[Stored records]
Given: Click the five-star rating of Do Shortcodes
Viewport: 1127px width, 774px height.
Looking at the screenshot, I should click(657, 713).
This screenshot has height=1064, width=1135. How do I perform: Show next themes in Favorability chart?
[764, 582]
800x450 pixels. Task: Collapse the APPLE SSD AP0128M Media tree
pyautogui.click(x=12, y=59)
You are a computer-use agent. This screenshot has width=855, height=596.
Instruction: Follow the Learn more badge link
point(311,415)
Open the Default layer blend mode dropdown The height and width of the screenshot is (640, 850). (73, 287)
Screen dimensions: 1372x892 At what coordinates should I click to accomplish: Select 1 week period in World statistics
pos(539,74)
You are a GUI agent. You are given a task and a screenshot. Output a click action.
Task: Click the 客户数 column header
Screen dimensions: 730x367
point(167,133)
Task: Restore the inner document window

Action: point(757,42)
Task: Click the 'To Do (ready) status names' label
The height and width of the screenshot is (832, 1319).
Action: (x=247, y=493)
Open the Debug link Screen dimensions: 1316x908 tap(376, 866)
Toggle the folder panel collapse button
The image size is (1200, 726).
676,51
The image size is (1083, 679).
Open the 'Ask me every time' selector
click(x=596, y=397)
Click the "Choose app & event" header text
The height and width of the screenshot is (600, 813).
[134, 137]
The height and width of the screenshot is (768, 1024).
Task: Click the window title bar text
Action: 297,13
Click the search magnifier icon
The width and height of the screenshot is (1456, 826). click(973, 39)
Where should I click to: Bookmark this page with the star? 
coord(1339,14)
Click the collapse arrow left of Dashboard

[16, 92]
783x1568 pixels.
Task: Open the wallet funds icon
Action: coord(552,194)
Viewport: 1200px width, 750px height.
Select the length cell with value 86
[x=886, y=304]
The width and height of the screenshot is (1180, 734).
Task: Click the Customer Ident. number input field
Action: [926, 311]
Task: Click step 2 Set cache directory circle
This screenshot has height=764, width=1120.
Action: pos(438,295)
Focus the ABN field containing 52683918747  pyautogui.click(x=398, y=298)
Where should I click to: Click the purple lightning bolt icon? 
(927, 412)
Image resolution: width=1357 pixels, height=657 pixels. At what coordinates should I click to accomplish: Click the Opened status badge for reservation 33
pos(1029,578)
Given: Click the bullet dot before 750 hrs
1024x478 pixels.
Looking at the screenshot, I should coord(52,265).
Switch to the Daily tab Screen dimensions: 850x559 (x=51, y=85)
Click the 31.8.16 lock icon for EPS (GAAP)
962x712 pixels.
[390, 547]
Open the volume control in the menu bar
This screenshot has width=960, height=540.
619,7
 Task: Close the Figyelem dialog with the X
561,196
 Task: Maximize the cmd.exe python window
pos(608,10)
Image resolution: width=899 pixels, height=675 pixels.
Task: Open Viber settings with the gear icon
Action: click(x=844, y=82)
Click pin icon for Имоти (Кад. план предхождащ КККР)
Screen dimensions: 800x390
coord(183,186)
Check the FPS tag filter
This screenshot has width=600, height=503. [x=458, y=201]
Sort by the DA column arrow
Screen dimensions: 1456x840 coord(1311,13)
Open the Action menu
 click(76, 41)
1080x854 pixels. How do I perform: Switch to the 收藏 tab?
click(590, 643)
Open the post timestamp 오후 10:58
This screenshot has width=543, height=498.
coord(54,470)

◆ What the exercise asks:
Could you repeat exactly the lines above from the line with "Screen dimensions: 730x367" up to and including the line with "The image size is (1083, 679).", and only those?

◆ Answer for the task:
Screen dimensions: 730x367
point(167,133)
Task: Restore the inner document window

Action: point(757,42)
Task: Click the 'To Do (ready) status names' label
The height and width of the screenshot is (832, 1319).
Action: (x=247, y=493)
Open the Debug link Screen dimensions: 1316x908 tap(376, 866)
Toggle the folder panel collapse button
The image size is (1200, 726).
676,51
The image size is (1083, 679).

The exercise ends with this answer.